__Task requirements__:
1) In the tax blog roundup, what does the Taxable Talk entry say is now due?
2) Translate this sentence from the tax blog roundup into Spanish: "Income taxes are befuddling enough to preparers and clients, let alone to children."
3) Write out the part of the tax blog roundup between "In the blogs: Feelin’" and "late-year planning moves.", inclusive.

__Source document__:
Voices

In the blogs: Feelin’ risky

Year-end tips; why DIY; tolls, fees and taxes; and other highlights from our favorite tax bloggers.

Tick tock tax

  • Taxable Talk (http://www.taxabletalk.com/): That time of year already? Nominations now due for the Tax Offender of the Year.
  • Sagenext (https://www.thesagenext.com/blog): Happy holidays, clients! Now hit the taxes, starting with basic planning, health saving accounts and insurance (including Medicare) and company contributions.
  • Summing It Up (http://blog.freedmaxick.com/summing-it-up): More late-year planning moves.
  • Don’t Mess With Taxes (http://dontmesswithtaxes.typepad.com/): What to remind clients who moved this year about filling in tax authorities about the change of address.
  • Taxbuzz (https://www.taxbuzz.com/blog): ‘Twas the Night Before the Audit Dept.: Income taxes are befuddling enough to preparers and clients, let alone to children. Still, it may be a good idea to sit down and have that discussion, especially if a dependent is earning income from a job or as a result of dividend or investment income.

__Information provided__:
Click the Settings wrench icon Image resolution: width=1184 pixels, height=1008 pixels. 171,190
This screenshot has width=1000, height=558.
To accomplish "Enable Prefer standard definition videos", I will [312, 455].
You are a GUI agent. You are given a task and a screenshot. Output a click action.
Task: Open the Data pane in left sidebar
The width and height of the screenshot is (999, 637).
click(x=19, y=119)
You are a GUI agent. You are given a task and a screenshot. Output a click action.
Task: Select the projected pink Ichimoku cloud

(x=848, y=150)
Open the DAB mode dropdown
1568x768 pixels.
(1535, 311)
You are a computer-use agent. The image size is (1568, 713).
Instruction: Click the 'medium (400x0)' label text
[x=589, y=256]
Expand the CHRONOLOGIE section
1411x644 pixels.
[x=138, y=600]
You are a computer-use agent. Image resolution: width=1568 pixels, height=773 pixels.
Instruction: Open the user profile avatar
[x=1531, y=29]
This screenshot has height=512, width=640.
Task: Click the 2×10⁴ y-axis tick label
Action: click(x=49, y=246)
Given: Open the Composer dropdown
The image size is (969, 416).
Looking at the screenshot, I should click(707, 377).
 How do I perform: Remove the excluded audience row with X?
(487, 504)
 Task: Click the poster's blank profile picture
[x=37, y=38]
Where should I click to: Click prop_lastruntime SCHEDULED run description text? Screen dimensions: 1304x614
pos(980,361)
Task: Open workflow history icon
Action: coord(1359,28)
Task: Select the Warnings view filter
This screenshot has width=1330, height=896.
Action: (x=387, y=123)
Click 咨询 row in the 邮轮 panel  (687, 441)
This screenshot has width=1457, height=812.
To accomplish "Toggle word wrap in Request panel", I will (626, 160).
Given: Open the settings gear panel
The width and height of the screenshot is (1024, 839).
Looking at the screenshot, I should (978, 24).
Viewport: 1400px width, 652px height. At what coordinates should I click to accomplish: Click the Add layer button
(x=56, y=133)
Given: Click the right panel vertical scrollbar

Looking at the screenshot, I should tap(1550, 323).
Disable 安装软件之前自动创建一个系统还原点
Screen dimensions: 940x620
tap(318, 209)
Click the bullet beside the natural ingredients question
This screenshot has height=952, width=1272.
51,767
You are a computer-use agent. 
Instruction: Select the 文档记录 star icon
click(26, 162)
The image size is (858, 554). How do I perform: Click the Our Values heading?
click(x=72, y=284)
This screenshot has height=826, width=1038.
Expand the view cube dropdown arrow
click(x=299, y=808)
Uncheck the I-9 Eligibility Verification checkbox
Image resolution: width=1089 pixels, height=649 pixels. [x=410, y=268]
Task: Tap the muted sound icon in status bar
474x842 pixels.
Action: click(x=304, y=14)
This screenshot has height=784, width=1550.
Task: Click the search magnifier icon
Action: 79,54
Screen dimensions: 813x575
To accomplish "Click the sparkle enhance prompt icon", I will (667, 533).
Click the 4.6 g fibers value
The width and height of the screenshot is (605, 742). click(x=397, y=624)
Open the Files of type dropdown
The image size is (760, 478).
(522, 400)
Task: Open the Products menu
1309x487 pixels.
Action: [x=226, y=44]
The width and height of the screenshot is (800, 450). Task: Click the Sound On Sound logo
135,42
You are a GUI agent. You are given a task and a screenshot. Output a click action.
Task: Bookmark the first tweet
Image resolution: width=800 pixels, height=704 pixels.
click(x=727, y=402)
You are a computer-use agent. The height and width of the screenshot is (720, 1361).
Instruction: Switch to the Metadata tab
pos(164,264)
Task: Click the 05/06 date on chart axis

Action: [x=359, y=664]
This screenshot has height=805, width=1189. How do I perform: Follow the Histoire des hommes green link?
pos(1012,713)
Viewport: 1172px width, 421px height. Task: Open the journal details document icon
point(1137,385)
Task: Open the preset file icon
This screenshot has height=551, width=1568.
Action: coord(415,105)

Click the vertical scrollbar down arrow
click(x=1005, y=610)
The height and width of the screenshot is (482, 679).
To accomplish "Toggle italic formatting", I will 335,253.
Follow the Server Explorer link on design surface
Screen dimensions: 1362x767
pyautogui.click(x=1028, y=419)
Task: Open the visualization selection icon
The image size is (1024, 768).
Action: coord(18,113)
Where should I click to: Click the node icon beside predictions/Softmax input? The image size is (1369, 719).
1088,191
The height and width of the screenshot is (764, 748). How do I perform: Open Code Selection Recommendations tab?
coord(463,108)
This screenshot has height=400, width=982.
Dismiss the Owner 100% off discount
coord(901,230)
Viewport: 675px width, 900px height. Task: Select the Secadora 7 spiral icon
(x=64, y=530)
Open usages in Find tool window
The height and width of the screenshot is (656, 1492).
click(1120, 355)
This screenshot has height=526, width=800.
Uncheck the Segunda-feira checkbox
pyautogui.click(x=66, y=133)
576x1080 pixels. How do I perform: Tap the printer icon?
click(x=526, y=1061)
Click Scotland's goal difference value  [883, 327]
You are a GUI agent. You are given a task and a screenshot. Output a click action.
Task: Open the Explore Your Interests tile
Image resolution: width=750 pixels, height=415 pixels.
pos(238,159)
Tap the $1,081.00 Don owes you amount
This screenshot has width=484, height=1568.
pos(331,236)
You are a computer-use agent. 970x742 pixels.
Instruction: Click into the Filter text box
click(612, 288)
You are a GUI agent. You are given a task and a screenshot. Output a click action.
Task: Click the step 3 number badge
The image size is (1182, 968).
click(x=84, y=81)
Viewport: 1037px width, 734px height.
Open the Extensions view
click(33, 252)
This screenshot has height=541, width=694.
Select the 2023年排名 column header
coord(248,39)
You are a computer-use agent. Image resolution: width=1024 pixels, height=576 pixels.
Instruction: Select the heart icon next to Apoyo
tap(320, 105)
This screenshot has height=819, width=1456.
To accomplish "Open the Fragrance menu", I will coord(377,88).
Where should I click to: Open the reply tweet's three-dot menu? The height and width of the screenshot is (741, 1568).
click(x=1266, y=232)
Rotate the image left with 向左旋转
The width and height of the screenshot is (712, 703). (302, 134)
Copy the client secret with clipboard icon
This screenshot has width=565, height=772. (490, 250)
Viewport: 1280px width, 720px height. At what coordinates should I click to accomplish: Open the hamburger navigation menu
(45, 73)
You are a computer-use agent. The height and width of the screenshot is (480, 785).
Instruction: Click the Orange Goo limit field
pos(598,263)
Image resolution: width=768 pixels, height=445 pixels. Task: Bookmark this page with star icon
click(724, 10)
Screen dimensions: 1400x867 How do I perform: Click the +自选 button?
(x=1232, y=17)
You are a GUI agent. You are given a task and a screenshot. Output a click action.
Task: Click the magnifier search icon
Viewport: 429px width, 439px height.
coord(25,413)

__Responses to the exercise__:
1) Nominations for the Tax Offender of the Year.

2) Los impuestos sobre la renta ya resultan bastante desconcertantes para los preparadores y los clientes, y mucho más para los niños.

3)
In the blogs: Feelin’ risky

Year-end tips; why DIY; tolls, fees and taxes; and other highlights from our favorite tax bloggers.

Tick tock tax

  • Taxable Talk (http://www.taxabletalk.com/): That time of year already? Nominations now due for the Tax Offender of the Year.
  • Sagenext (https://www.thesagenext.com/blog): Happy holidays, clients! Now hit the taxes, starting with basic planning, health saving accounts and insurance (including Medicare) and company contributions.
  • Summing It Up (http://blog.freedmaxick.com/summing-it-up): More late-year planning moves.